LBP (localbinarypatterns, local binary patterns) be a kind of feature extraction algorithm of simple and effective Texture classification, for face texture feature extraction, LBP is a kind of operator being used for Description Image Local textural feature, and it has the significant advantage such as rotational invariance and gray scale unchangeability.The various LBP patterns of facial image, the texture of each representative region can be embodied more clearly, desalinated again the feature for the little smooth region of researching value simultaneously, reduce the dimension of feature simultaneously, LBP operator more effectively can eliminate the impact of illumination on image, as long as the deficient change of illumination is to change the magnitude relationship between two some pixel values, so the value of LBP operator can not change, so to a certain extent, recognizer based on LBP solves the problem of illumination variation, but when image irradiation change is uneven, magnitude relationship between each pixel is destroyed, corresponding LBP pattern also just there occurs change.
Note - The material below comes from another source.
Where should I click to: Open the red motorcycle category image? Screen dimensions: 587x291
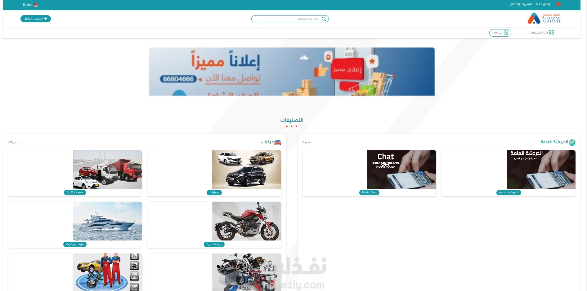coord(247,221)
SIFT (ScaleInvariantfeaturetransform) is a kind of algorithm detecting local feature, this algorithm is by asking the unique point (interestpoints in a width figure, orcornerpoints) and about the descriptor of scale and orientation obtain feature and carry out Image Feature Point Matching, 1), the generation of metric space obtain good result, detailed step divides as follows:; 2) yardstick spatial extrema point, is detected; 3), accurately extreme point is located; 4), be each key point assigned direction parameter; 5), the generation of key point descriptor.
Classical LBP and SIFT method is adopted to carry out feature extraction respectively to 15 the face example images defined in above-mentioned steps S31.LBP feature has gray-scale intensity unchangeability, and simultaneously in order to make LBP have rotational invariance, the present invention adopts invariable rotary schema extraction LBP feature of equal value; Meanwhile, in order to make LBP have more robustness, the present invention further adopts multiple dimensioned piecemeal LBP feature extracting method.Because LBP mainly extracts the Local textural feature of example, and SIFT mainly extracts face shape feature, and therefore two kinds of feature extracting methods have complementarity.Meanwhile, two kinds of methods all have fast, can differentiate, the good characteristic such as to rotate and intensity of illumination is constant.After LBP and SIFT process is carried out to 15 face example images, 30 exemplary characteristics vectors can be obtained.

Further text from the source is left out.